What to listen for: Questions about things like current issues with the process, conversion rates, and where customers are dropping off.
6. We sent a notification asking customers to update their software. 60% updated. How would you get the remaining 40% to update?
Take launch questions one step further. Asking about next steps lets you see if they can iterate to further drive adoption. This would also be a great question to ask a growth marketing candidate.
Things to listen for: Big changes in messaging or delivery. Doing the same thing again won’t get you any closer. Asking questions about customers is a great sign here, as well.
7. How did you deal with churn, or what channels got you the most leads in your previous position?
This is to test their marketing knowledge in respect with their most recent stint or the business you are trying to hire them for. Marketing as a discipline is universal, but the execution can be insular depending on which domain your business operates on, at what stage is your product, what’s your competitive field, and so on. This question should be tweaked to bring out the candidate’s knowledge pertaining to the job requirement.

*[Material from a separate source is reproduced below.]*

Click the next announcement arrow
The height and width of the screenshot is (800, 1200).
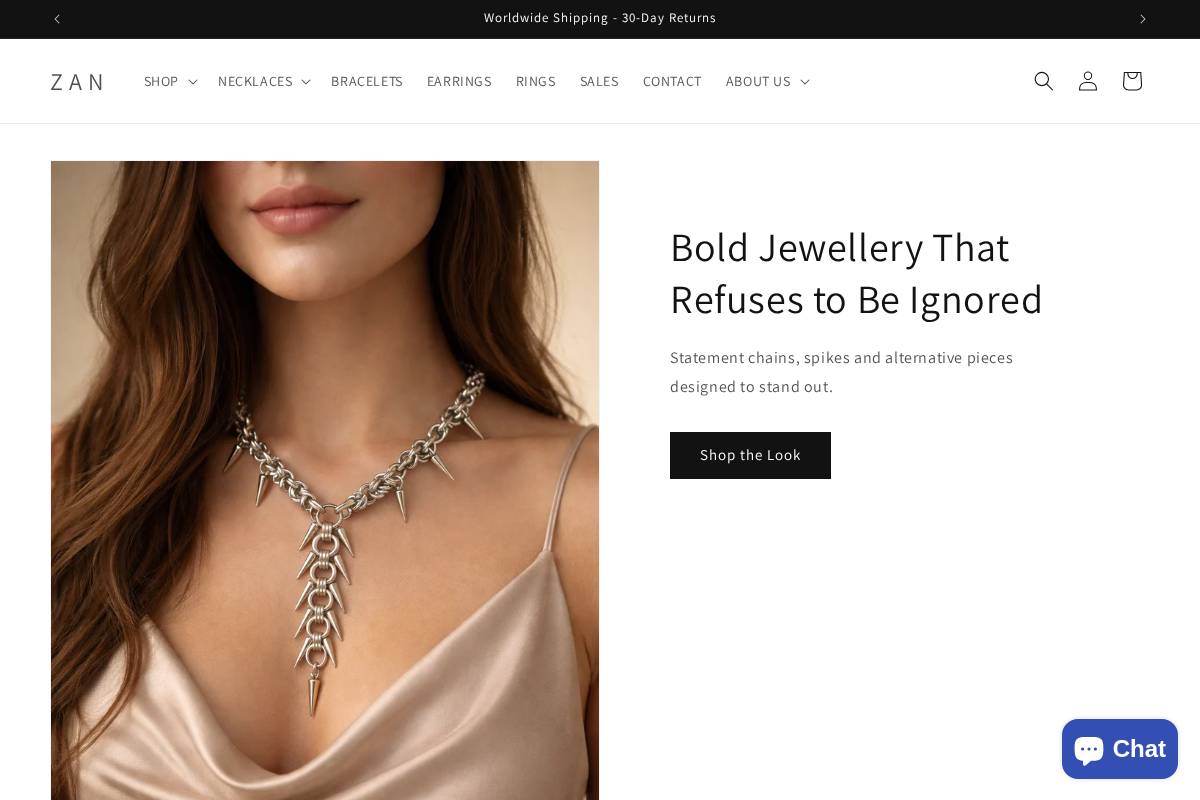1142,19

For example, ask them how they handle “churn” and “onboarding” in their previous company if you are in SaaS business. If you are an up-and-coming business, you should have your product marketing interview questions designed to test the applicant’s knowledge on “lead generation” and “nurturing”.
Likewise, if you are looking to create a buzz around your business that is already gaining some traction, you should check if they know enough about “branded content”, “earned media”, or “guest posting” so that they can amplify your co-marketing efforts to the next level.
Jargons are not always bad — they are actually helpful if you want to gauge a job applicant’s conceptual knowledge.